## Task details
Reproduce the rows below, substituting "Which point should I click to accomplish" for every occurrence of "At what coordinates should I click to accomplish" and leaving everything else unchanged.

-- START Data shown --

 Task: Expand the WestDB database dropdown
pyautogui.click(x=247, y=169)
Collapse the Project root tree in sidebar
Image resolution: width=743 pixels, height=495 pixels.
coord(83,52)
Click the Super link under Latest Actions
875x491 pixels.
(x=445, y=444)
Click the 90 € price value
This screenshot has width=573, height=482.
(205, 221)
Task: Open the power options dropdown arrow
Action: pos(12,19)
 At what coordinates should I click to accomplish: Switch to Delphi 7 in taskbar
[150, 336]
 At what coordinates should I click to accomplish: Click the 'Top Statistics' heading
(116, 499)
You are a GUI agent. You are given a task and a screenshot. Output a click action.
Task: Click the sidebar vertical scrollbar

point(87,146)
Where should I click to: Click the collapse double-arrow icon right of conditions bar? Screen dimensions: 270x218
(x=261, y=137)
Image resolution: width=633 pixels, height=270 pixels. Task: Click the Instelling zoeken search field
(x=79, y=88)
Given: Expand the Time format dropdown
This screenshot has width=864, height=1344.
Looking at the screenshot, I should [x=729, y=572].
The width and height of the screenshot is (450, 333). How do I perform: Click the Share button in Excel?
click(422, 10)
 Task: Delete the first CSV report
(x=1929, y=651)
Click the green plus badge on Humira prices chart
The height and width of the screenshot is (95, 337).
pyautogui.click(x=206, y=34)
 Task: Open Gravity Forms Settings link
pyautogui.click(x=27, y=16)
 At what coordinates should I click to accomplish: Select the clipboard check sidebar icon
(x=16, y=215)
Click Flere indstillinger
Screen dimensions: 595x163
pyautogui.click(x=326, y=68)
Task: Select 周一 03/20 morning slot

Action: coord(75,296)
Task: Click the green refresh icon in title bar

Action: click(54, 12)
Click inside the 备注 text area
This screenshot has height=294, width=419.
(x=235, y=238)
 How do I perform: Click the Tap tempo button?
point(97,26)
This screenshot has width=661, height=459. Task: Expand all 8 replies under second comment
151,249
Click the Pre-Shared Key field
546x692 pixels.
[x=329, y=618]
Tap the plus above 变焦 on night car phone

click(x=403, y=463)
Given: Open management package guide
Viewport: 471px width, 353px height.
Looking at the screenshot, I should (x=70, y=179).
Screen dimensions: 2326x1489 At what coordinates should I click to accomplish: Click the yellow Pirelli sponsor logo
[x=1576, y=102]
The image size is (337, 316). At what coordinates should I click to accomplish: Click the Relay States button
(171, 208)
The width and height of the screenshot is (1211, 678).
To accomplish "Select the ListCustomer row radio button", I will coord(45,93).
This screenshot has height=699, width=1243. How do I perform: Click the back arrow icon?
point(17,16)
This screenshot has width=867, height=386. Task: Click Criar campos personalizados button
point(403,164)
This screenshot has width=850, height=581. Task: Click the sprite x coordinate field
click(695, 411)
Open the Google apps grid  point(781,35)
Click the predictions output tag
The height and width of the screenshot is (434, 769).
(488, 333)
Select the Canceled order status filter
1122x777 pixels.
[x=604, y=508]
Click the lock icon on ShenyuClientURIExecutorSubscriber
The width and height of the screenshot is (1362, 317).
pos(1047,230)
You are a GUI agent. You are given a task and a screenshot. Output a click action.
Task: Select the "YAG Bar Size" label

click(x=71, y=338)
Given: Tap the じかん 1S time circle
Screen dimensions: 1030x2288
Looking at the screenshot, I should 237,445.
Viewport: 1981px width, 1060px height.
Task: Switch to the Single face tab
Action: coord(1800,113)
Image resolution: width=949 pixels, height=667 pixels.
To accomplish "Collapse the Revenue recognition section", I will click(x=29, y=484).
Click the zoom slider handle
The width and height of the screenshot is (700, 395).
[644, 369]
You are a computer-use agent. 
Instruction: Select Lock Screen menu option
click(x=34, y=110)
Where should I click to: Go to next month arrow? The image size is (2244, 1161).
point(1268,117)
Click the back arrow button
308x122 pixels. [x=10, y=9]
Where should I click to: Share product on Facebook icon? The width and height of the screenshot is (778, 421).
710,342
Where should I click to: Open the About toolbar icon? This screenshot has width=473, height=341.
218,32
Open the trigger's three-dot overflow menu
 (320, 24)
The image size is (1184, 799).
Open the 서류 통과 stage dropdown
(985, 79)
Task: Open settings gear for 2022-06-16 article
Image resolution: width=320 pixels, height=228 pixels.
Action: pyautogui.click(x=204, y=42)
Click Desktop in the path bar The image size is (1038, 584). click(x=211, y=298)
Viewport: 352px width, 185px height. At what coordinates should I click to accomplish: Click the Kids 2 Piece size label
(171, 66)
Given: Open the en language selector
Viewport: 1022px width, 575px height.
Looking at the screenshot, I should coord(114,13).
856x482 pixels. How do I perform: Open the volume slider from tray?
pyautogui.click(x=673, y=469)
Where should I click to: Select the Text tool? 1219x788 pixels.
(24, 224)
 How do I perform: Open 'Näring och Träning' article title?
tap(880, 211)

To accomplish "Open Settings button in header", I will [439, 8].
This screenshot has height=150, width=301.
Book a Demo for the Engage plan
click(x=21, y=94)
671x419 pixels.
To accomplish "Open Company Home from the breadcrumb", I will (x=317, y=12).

-- END Data shown --

## Answer to this task
 Task: Expand the WestDB database dropdown
pyautogui.click(x=247, y=169)
Collapse the Project root tree in sidebar
Image resolution: width=743 pixels, height=495 pixels.
coord(83,52)
Click the Super link under Latest Actions
875x491 pixels.
(x=445, y=444)
Click the 90 € price value
This screenshot has width=573, height=482.
(205, 221)
Task: Open the power options dropdown arrow
Action: pos(12,19)
 Which point should I click to accomplish: Switch to Delphi 7 in taskbar
[150, 336]
 Which point should I click to accomplish: Click the 'Top Statistics' heading
(116, 499)
You are a GUI agent. You are given a task and a screenshot. Output a click action.
Task: Click the sidebar vertical scrollbar

point(87,146)
Where should I click to: Click the collapse double-arrow icon right of conditions bar? Screen dimensions: 270x218
(x=261, y=137)
Image resolution: width=633 pixels, height=270 pixels. Task: Click the Instelling zoeken search field
(x=79, y=88)
Given: Expand the Time format dropdown
This screenshot has width=864, height=1344.
Looking at the screenshot, I should [x=729, y=572].
The width and height of the screenshot is (450, 333). How do I perform: Click the Share button in Excel?
click(422, 10)
 Task: Delete the first CSV report
(x=1929, y=651)
Click the green plus badge on Humira prices chart
The height and width of the screenshot is (95, 337).
pyautogui.click(x=206, y=34)
 Task: Open Gravity Forms Settings link
pyautogui.click(x=27, y=16)
 Which point should I click to accomplish: Select the clipboard check sidebar icon
(x=16, y=215)
Click Flere indstillinger
Screen dimensions: 595x163
pyautogui.click(x=326, y=68)
Task: Select 周一 03/20 morning slot

Action: coord(75,296)
Task: Click the green refresh icon in title bar

Action: click(54, 12)
Click inside the 备注 text area
This screenshot has height=294, width=419.
(x=235, y=238)
 How do I perform: Click the Tap tempo button?
point(97,26)
This screenshot has width=661, height=459. Task: Expand all 8 replies under second comment
151,249
Click the Pre-Shared Key field
546x692 pixels.
[x=329, y=618]
Tap the plus above 变焦 on night car phone

click(x=403, y=463)
Given: Open management package guide
Viewport: 471px width, 353px height.
Looking at the screenshot, I should (x=70, y=179).
Screen dimensions: 2326x1489 Which point should I click to accomplish: Click the yellow Pirelli sponsor logo
[x=1576, y=102]
The image size is (337, 316). Which point should I click to accomplish: Click the Relay States button
(171, 208)
The width and height of the screenshot is (1211, 678).
To accomplish "Select the ListCustomer row radio button", I will coord(45,93).
This screenshot has height=699, width=1243. How do I perform: Click the back arrow icon?
point(17,16)
This screenshot has width=867, height=386. Task: Click Criar campos personalizados button
point(403,164)
This screenshot has width=850, height=581. Task: Click the sprite x coordinate field
click(695, 411)
Open the Google apps grid  point(781,35)
Click the predictions output tag
The height and width of the screenshot is (434, 769).
(488, 333)
Select the Canceled order status filter
1122x777 pixels.
[x=604, y=508]
Click the lock icon on ShenyuClientURIExecutorSubscriber
The width and height of the screenshot is (1362, 317).
pos(1047,230)
You are a GUI agent. You are given a task and a screenshot. Output a click action.
Task: Select the "YAG Bar Size" label

click(x=71, y=338)
Given: Tap the じかん 1S time circle
Screen dimensions: 1030x2288
Looking at the screenshot, I should 237,445.
Viewport: 1981px width, 1060px height.
Task: Switch to the Single face tab
Action: coord(1800,113)
Image resolution: width=949 pixels, height=667 pixels.
To accomplish "Collapse the Revenue recognition section", I will click(x=29, y=484).
Click the zoom slider handle
The width and height of the screenshot is (700, 395).
[644, 369]
You are a computer-use agent. 
Instruction: Select Lock Screen menu option
click(x=34, y=110)
Where should I click to: Go to next month arrow? The image size is (2244, 1161).
point(1268,117)
Click the back arrow button
308x122 pixels. [x=10, y=9]
Where should I click to: Share product on Facebook icon? The width and height of the screenshot is (778, 421).
710,342
Where should I click to: Open the About toolbar icon? This screenshot has width=473, height=341.
218,32
Open the trigger's three-dot overflow menu
 (320, 24)
The image size is (1184, 799).
Open the 서류 통과 stage dropdown
(985, 79)
Task: Open settings gear for 2022-06-16 article
Image resolution: width=320 pixels, height=228 pixels.
Action: pyautogui.click(x=204, y=42)
Click Desktop in the path bar The image size is (1038, 584). click(x=211, y=298)
Viewport: 352px width, 185px height. Which point should I click to accomplish: Click the Kids 2 Piece size label
(171, 66)
Given: Open the en language selector
Viewport: 1022px width, 575px height.
Looking at the screenshot, I should coord(114,13).
856x482 pixels. How do I perform: Open the volume slider from tray?
pyautogui.click(x=673, y=469)
Where should I click to: Select the Text tool? 1219x788 pixels.
(24, 224)
 How do I perform: Open 'Näring och Träning' article title?
tap(880, 211)

To accomplish "Open Settings button in header", I will [439, 8].
This screenshot has height=150, width=301.
Book a Demo for the Engage plan
click(x=21, y=94)
671x419 pixels.
To accomplish "Open Company Home from the breadcrumb", I will (x=317, y=12).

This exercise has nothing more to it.